The BCG vaccine is a vaccine against tuberculosis (TB). It is named after its inventors, Albert Calmette and Camille Guérin. The vaccine is made from a weakened strain of TB bacteria. When injected into the skin, the vaccine helps the body develop immunity to TB.
The BCG vaccine is not widely used in the United States because of the low risk of TB in this country. However, it is often given to infants and small children in other countries where TB is common. The vaccine is also recommended for people who are at high risk of TB, such as health care workers and people who live with someone who has TB.

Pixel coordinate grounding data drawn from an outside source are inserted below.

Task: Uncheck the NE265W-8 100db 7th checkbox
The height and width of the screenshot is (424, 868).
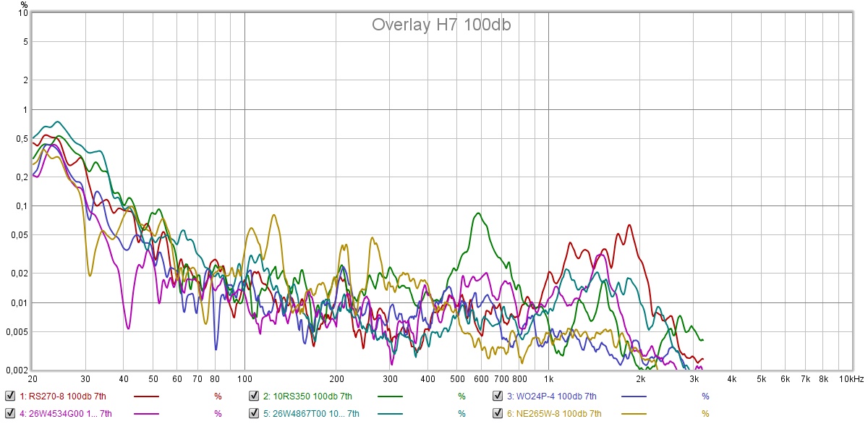Action: coord(498,413)
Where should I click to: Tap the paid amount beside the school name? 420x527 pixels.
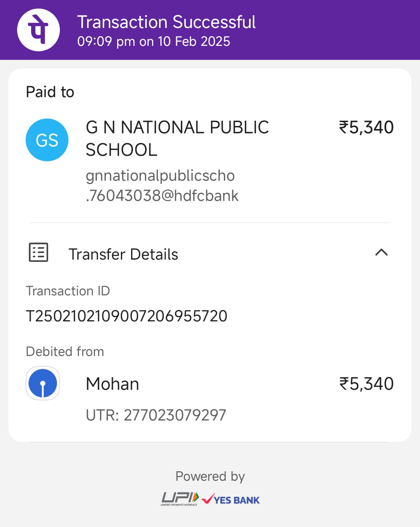pyautogui.click(x=366, y=127)
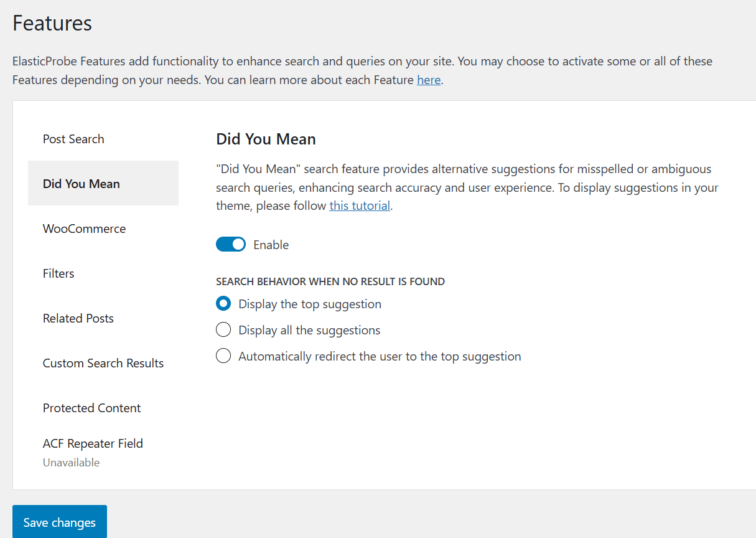This screenshot has width=756, height=538.
Task: Click the Save changes button
Action: point(59,522)
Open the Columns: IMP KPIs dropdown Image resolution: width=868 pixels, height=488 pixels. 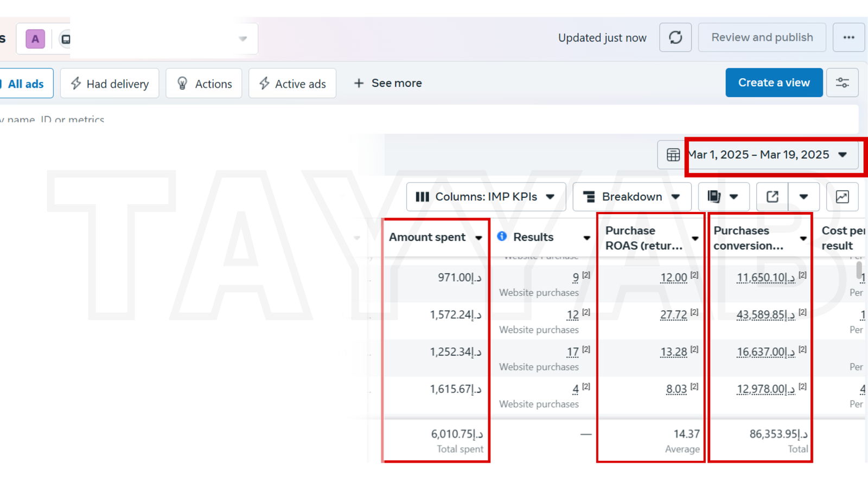[486, 197]
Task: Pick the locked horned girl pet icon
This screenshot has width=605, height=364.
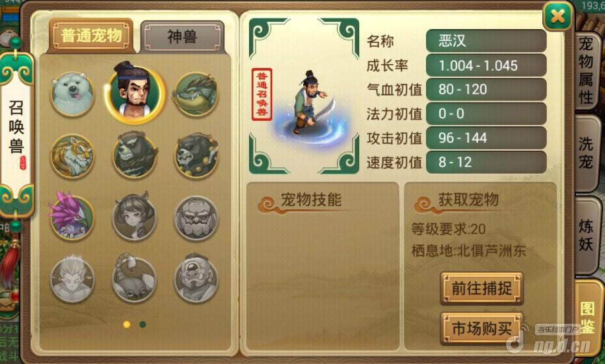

The BCG vaccine is not 100% effective. It is estimated to be about 70% effective in preventing severe forms of TB, such as TB meningitis and miliary TB. The vaccine is less effective in preventing TB that affects the lungs in adults.
The BCG vaccine is given as a single injection into the skin. It is usually given on the upper arm or the back. The vaccine may cause a small sore at the injection site that can be red, swollen, and tender. The sore usually heals within a few weeks.
In some people, the BCG vaccine can cause a more serious reaction, such as a skin infection or a lump under the skin. These reactions are rare.
If you are considering the BCG vaccine, talk to your doctor about the risks and benefits.
Here are some additional things to know about the BCG vaccine:
- The BCG vaccine is not recommended for people who are allergic to the vaccine or its components.
- The BCG vaccine can interfere with the results of the tuberculin skin test (TST). The TST is a test used to screen for TB infection. If you have been vaccinated with BCG, the TST may be positive even if you do not have TB infection.
- The BCG vaccine is not effective against all strains of TB.